The car went with me to Ellensburg with a new paint job. I deliver pizza in it for a few years and drove it in several parades. The company had given me nice decals to place on the doors and it looked sharp.
I drove it less once I bought my convertible because it was in fact a convertible. But one story of that era comes to mind. Jan and I were going on vacation and we were loading my convertible when she noticed that the tabs were due by about a month. So the trip was off. You can't buy a set of tabs to save a life in Ellensburg on a Saturday.

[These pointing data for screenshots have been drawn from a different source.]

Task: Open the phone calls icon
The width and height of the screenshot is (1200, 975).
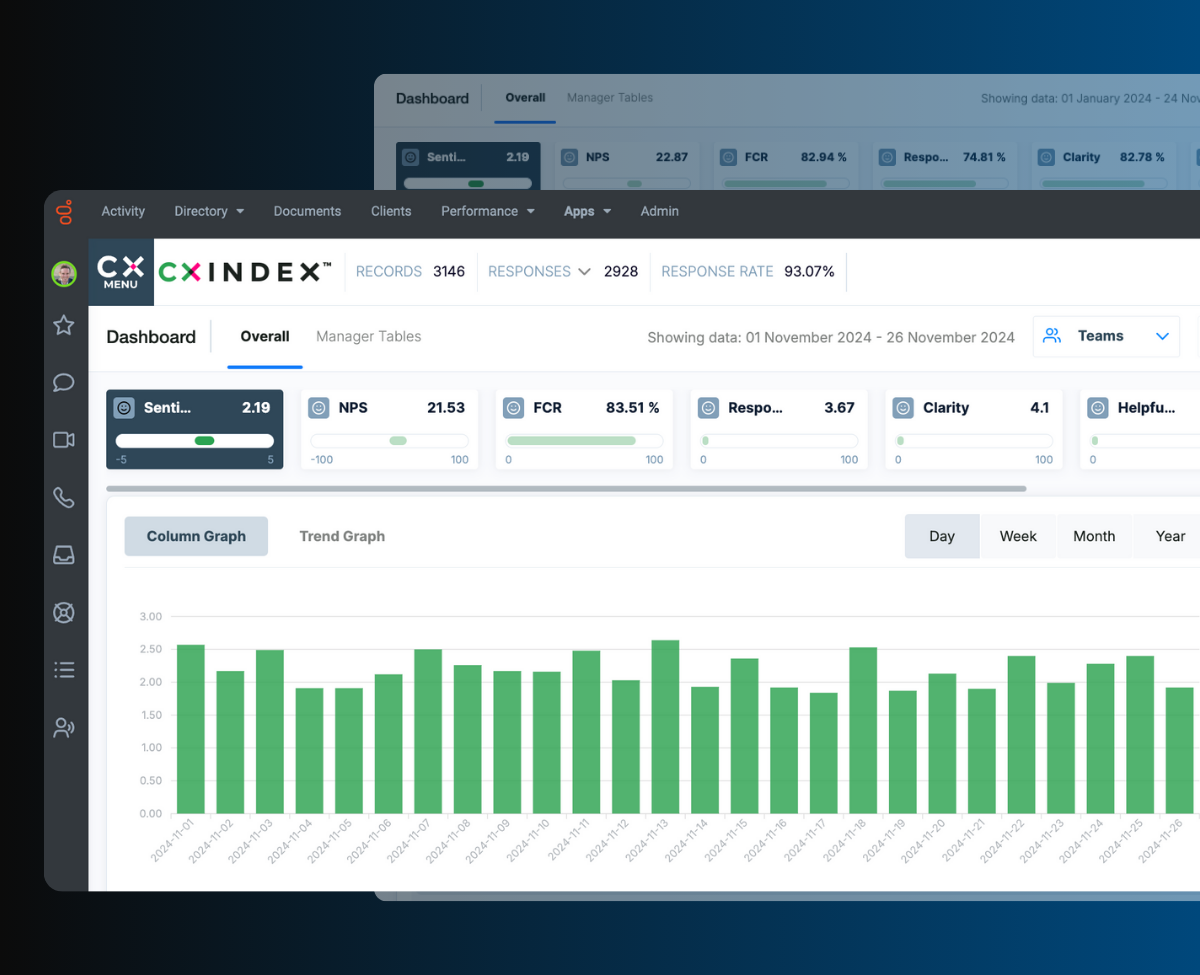Action: [x=64, y=497]
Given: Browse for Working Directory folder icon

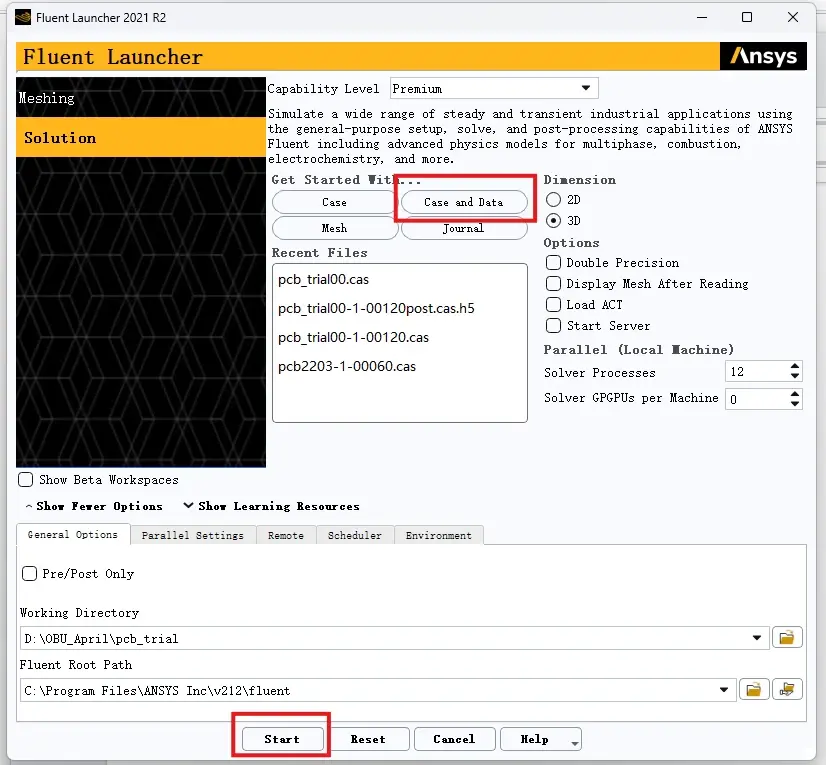Looking at the screenshot, I should point(786,638).
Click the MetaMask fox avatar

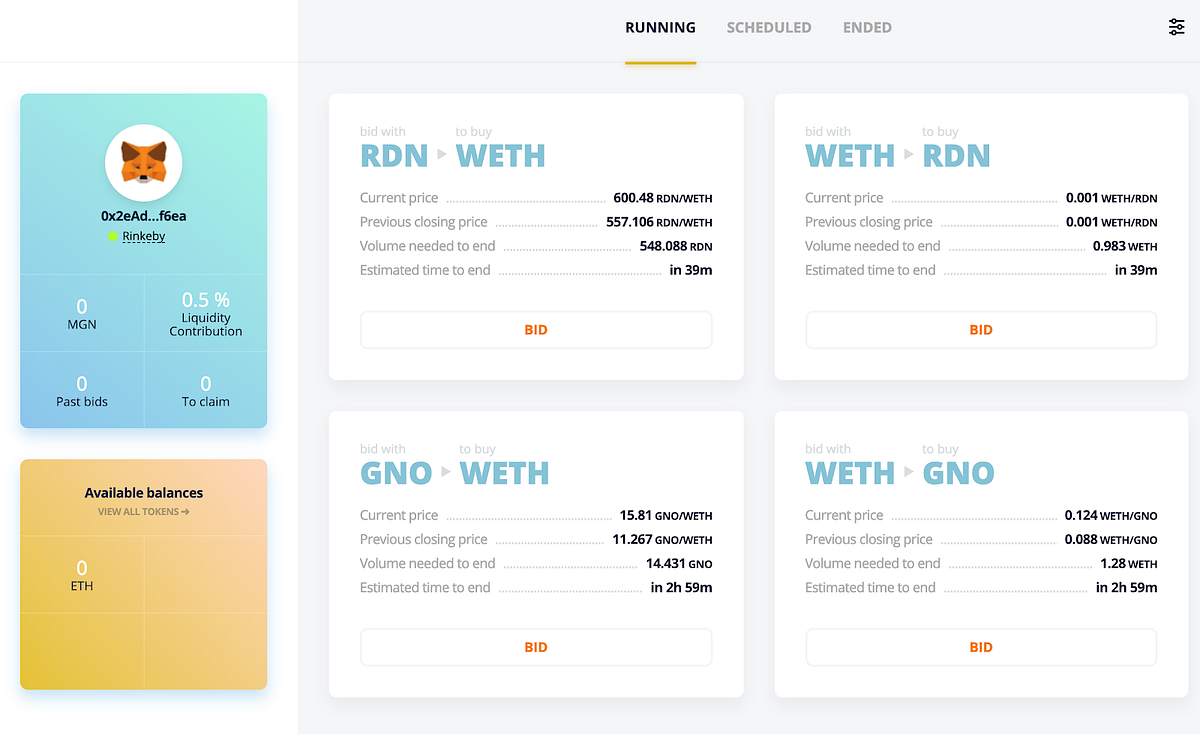pos(143,162)
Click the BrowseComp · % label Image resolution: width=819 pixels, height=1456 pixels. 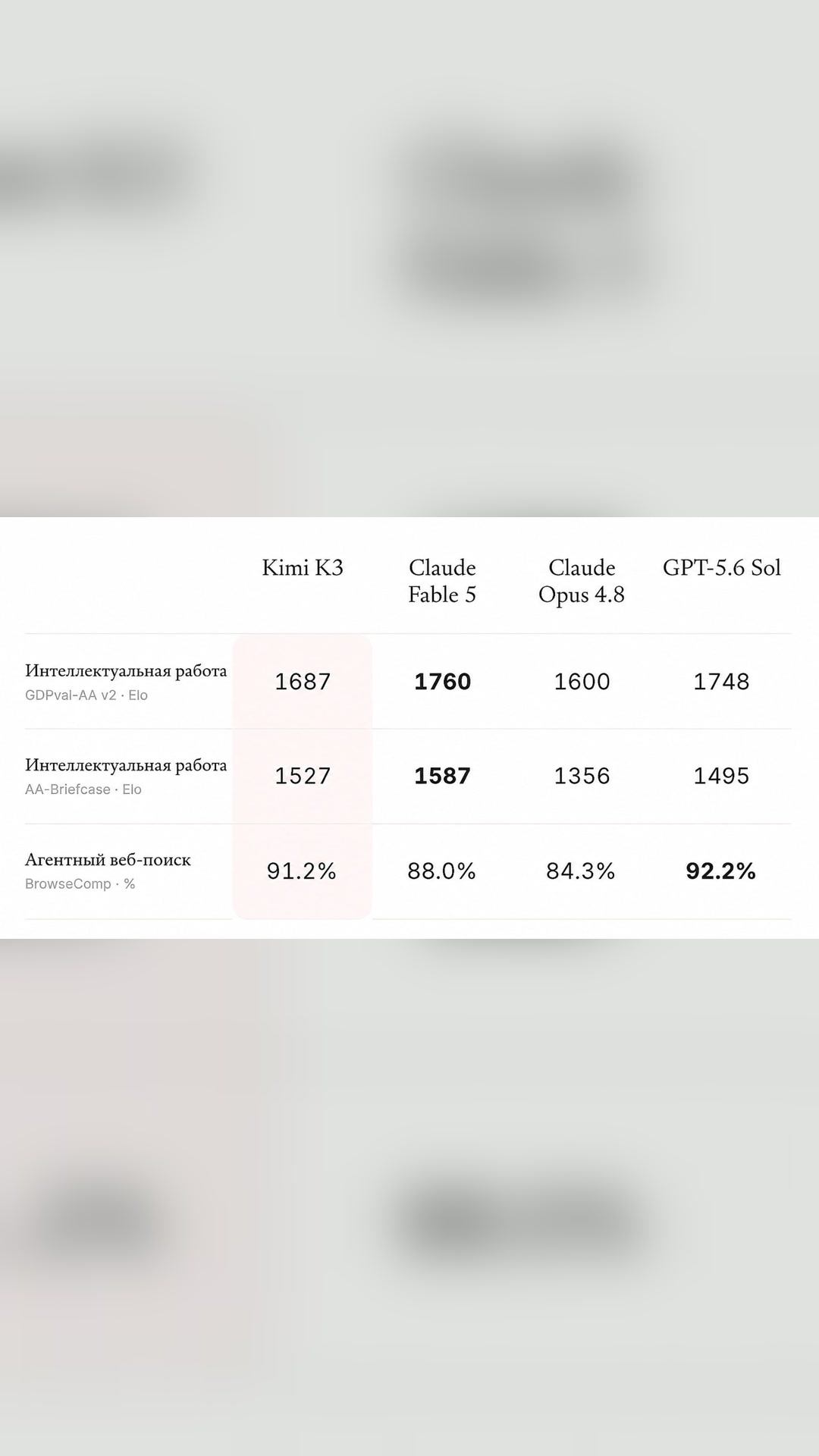point(80,883)
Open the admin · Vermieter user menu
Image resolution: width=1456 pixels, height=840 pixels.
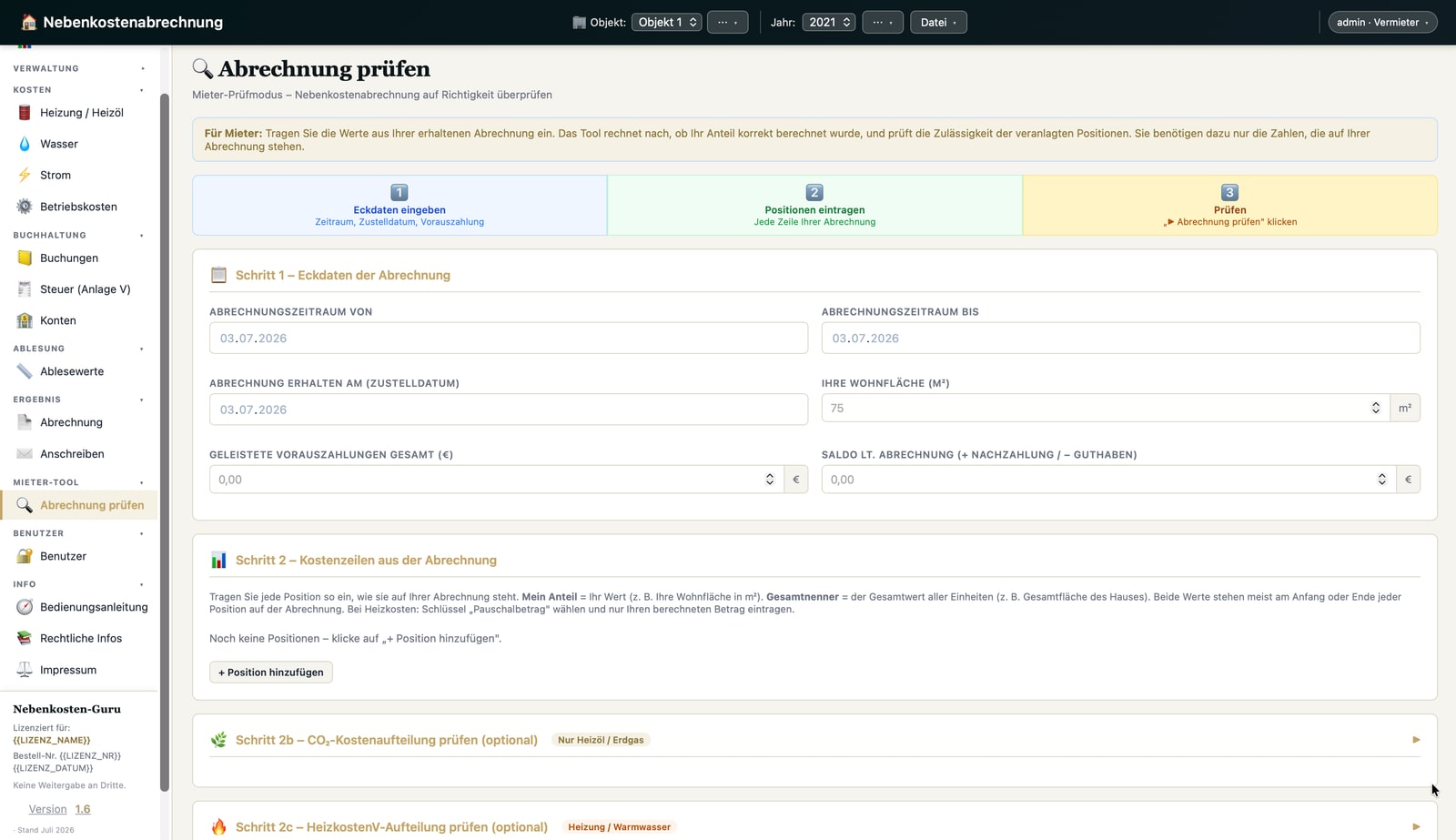point(1382,22)
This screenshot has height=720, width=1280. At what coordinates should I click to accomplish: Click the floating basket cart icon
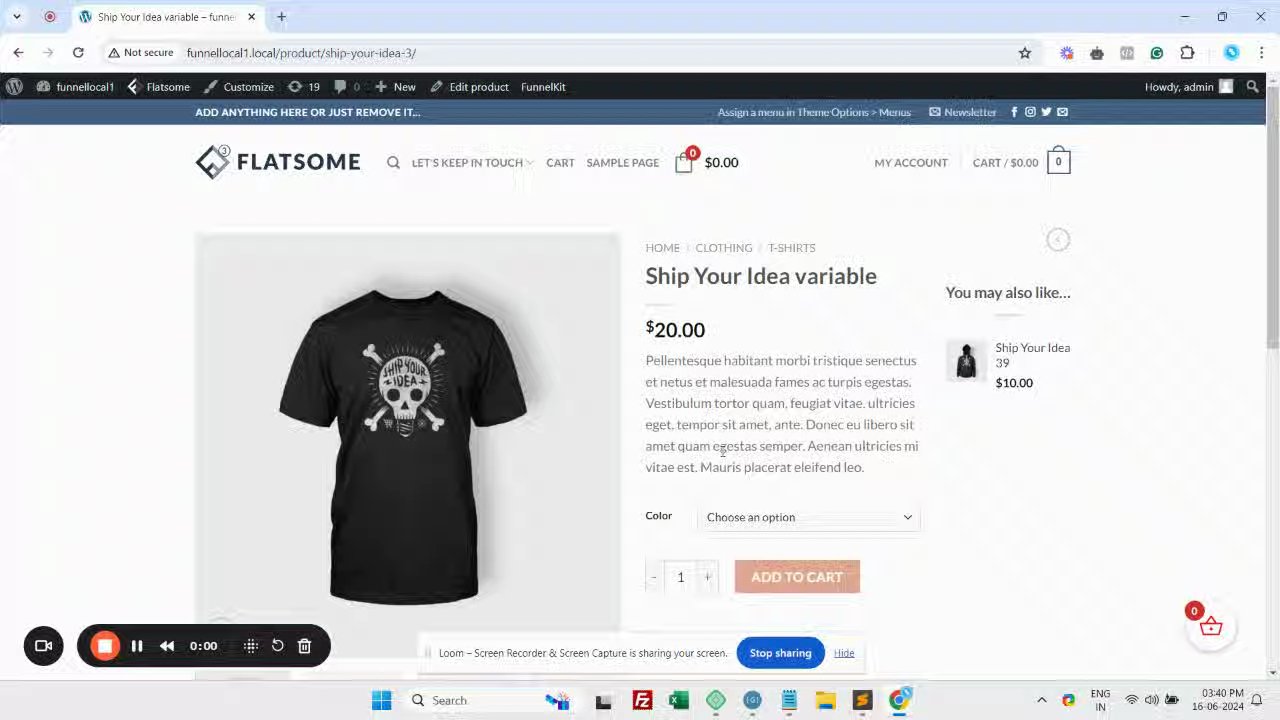[x=1210, y=626]
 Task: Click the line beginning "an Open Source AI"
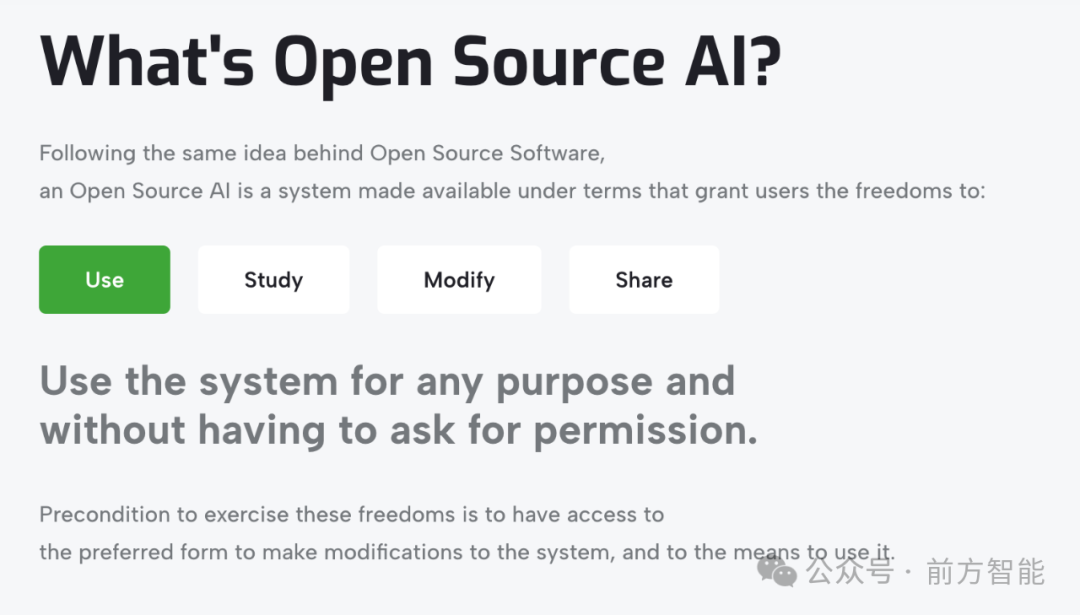pyautogui.click(x=512, y=191)
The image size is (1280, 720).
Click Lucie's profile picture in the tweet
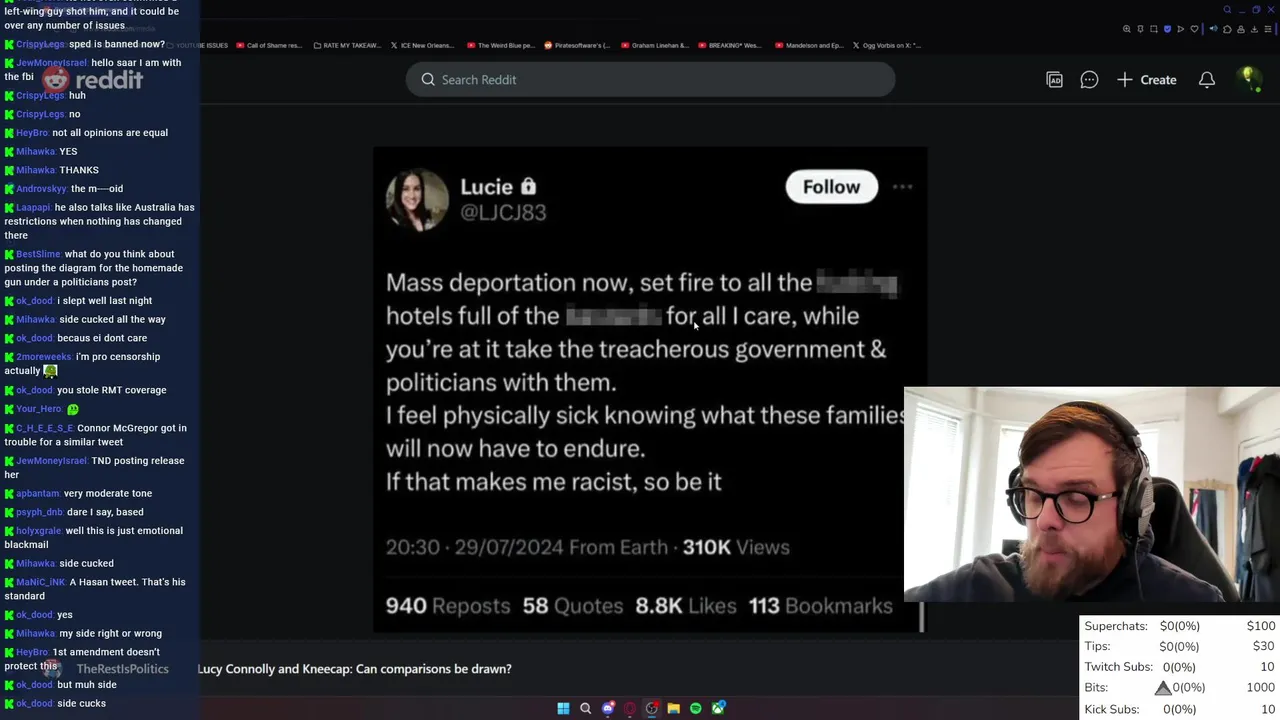(417, 199)
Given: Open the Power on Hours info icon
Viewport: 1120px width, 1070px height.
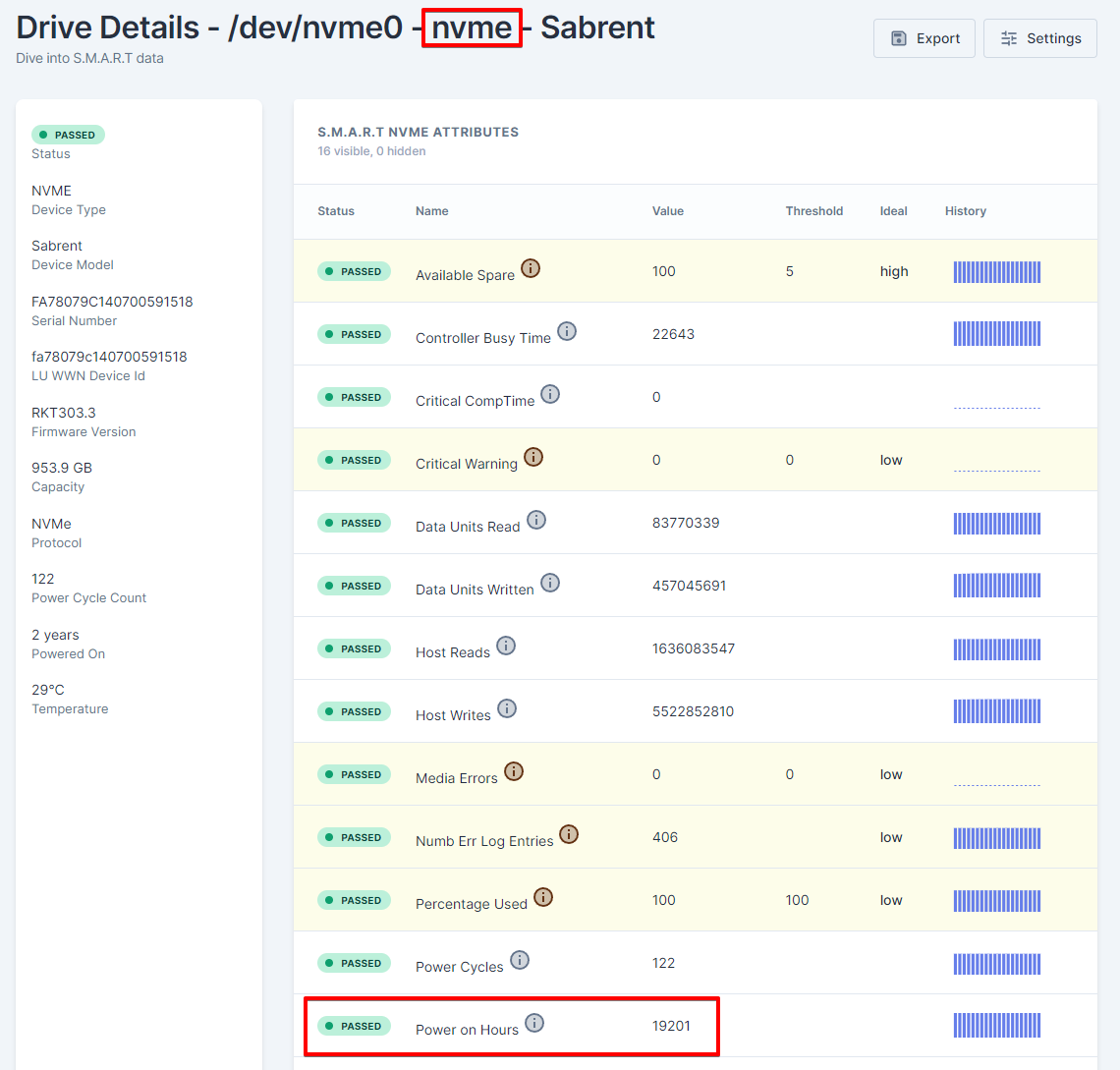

As I thought about what to do I looked over at that little white bug of mine. It hadn't been on a trip like that for a long time. I had it down in Reno, but that was a long time ago and really wondered about driving into Seattle. An hour later we were on the freeway going 70 miles an hour with the rest of the traffic.
That was the last big trip I took with that car. I drove it less and less until it broke down. When I started to fix it my dad past away and I never had the heart to fix it without him.
A few weeks ago I sold that car to someone that is going to rebuilt it once again. Part of me hated to see that car go. Part of me couldn't wait to be separated from it, but most of me just still misses my dad.
If you want some advice Britney have your dad help you with that little car. He still has it in him and you may just build a connection you never thought you would have.